:: Text block ::
- Opening Delimiter -
By Deborah Netburn Los Angeles Times

Why is it that some people crave several cups of coffee a day while others stop at only one or two?

A growing body of evidence suggests that the amount of coffee we consume is determined by our genetic makeup rather than the amount of sleep we got the night before.

Coffee is one of the most popular beverages worldwide, second only to tea and water, researchers say. And drinking hefty amounts of coffee has been associated with several health benefits.

Recent reports have linked coffee consumption with improvements in short-term memory, as well as a reduced risk of developing multiple sclerosis, melanoma, Type 2 diabetes and liver cancer. It might also be good for your heart.

In a new paper published Thursday in Scientific Reports, a team of researchers describe the discovery of a gene variant that appears to limit coffee drinking.

The authors report that among more than 1,200 people living in Italy, those with the genetic variant PDSS2 tend to drink one fewer cup of coffee per day then those without the variation.

Further analysis revealed that expression of the PDSS2 gene appears to inhibit the body’s ability to break down caffeine. If that’s the case, people with this variant would require less coffee to get a strong caffeine jolt because the caffeine would linger in their system for a longer time.
- Closing Delimiter -
:: Activity list ::
(a) Using the coffee article, say whether each statement agrees with it, answering yes or no and quoting the words that decide it. (i) Coffee is the most popular beverage in the world. (ii) The study's participants were more than 1,200 people living in Italy. (iii) People with the PDSS2 variant tend to drink one more cup of coffee per day than those without it.
(b) According to the coffee article, in which journal was the new paper on the gene variant published?
(c) Using the coffee article, explain why people with the PDSS2 variant would need less coffee to feel a strong effect from caffeine.

:: Data extract ::
- Opening Delimiter -
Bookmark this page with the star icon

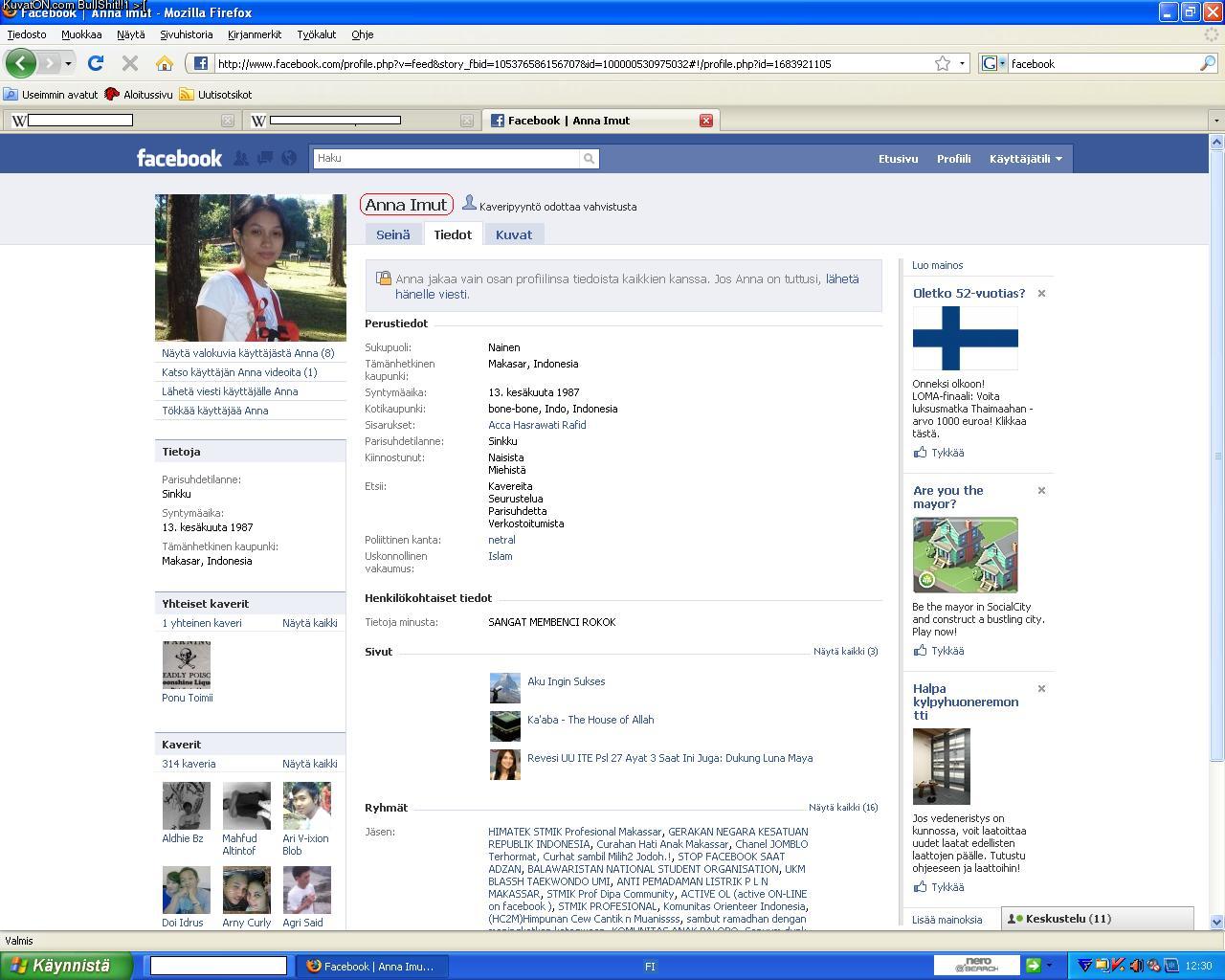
- Closing Delimiter -
:: Task answers ::
(a)
(i) No: "second only to tea and water"
(ii) Yes: "among more than 1,200 people living in Italy"
(iii) No: "tend to drink one fewer cup of coffee per day"

(b) Scientific Reports

(c) Expression of the PDSS2 gene appears to inhibit the body's ability to break down caffeine. As a result, caffeine would linger in their system for a longer time, so less coffee would give them a strong caffeine jolt.